C(x)=20[(x+3)+x²)]/(x(x+3))

we need to know if c(3)=c(6)
Nothing more than a direct substitution

When you simplified c(x) it boils down to

C(x)=20[(x+3)+x²)/((x)(x+3)]

Where x=3

C(3)=20[(6+9)/(3(6)=20(3(2+3)/3(6)
=20(5/6)=10(5/3)

Where x=6

C(6)=20(9+36)/6(9)=20[(9(1+4)/9(6)
=20(5/6)=10(5/3)

Which satisfy the claim that c(3)=c(6)

From
C(x)=20[(x+3)+x²)/(x²+3x)

Using quotients rule

V=(x²+3x) & u=(x+3)+x²

V'=2x+3. u'=2x+1

C'x=20(vu'-uv')/v²

C'(x)=20[(x²+3x)(2x+1)-(((x²+x+3)(2x²+3))]/(x²+3x)

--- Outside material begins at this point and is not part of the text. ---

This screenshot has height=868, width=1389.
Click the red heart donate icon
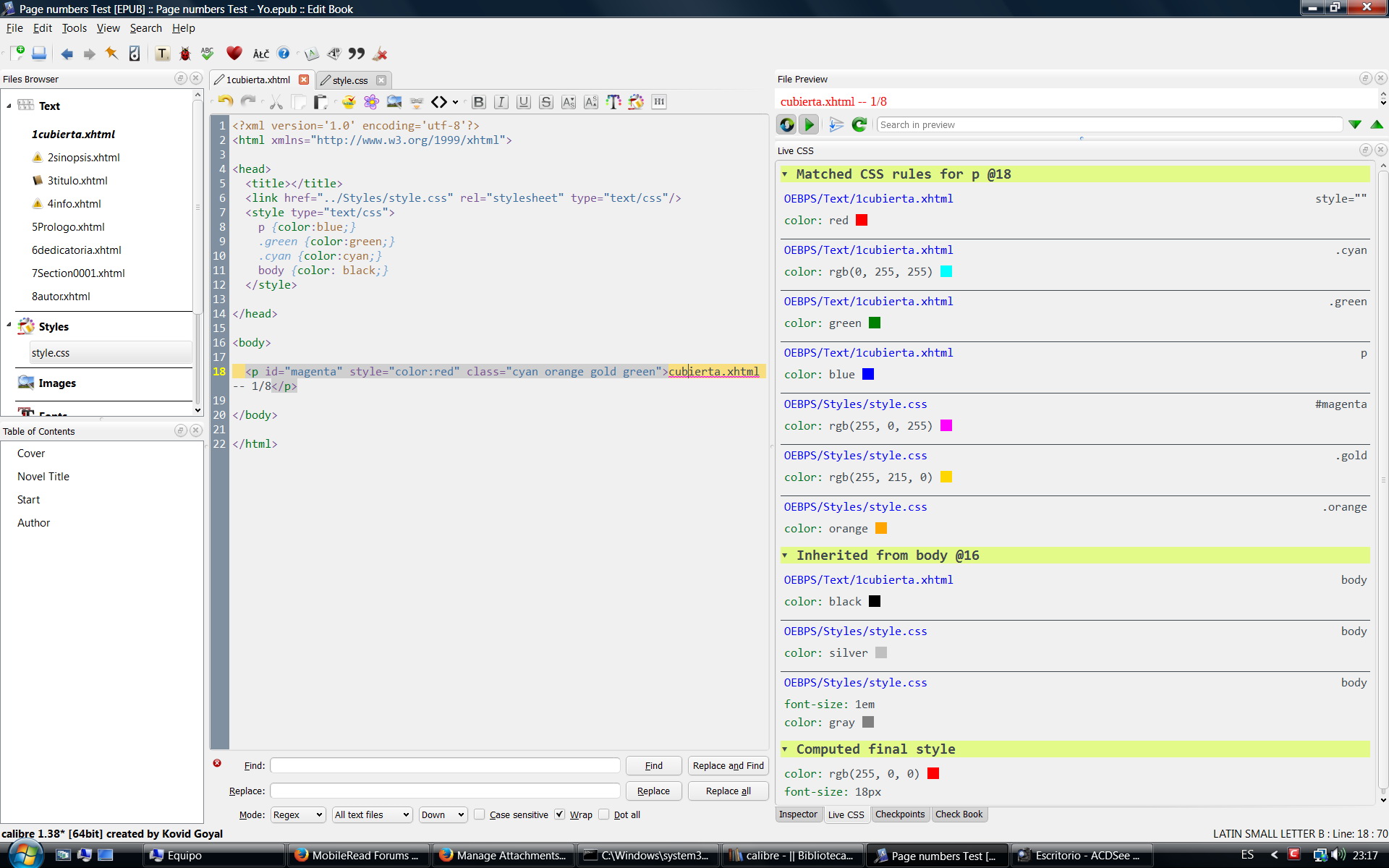click(x=234, y=54)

The value for x for which c'(x)=0

20[(x²+3x)(2x+1)-(((x²+x+3)(2x²+3))]/(x²+3x)=0

[(x²+3x)(2x+1)-(((x²+x+3)(2x²+3))]=0

[2x³+6x²+x²+3x-(2x³+2x²+6x+3x²+3x+9)=0

2x³+7x²+3x-2x³-5x²-9x-9=0

2x²-6x-9=0

a=2 b=-6 c=-9

x=(6±√(36-4(2)(-9)))/4

x=6±√(36+72)))/4

x=[6±√9(4+8))]/4

X=[6±3√(4+8)]/4

x=[6±3√4(1+2)]/4

x=[6±6√3]/4

x=6(1±√3)/2

X=3(1±√3)/2

It must be a positive size so between

3(1-√3)/2 and 3(1+√3)/2

Which would it be?

For the entries

C'(x)=20[(x²+3x)(2x+1)-(((x²+x+3)(2x+3))]/(x²+3x)²

When you expand it is still the same I didn't really check it this work b4 post it

Was doing alot of copying and pasting so no worries.....

Correction again
Typo
x=[6±6√3]/4≠6(1±√3)/2

But
x=6(1±√3)/4=3(1±√3)/2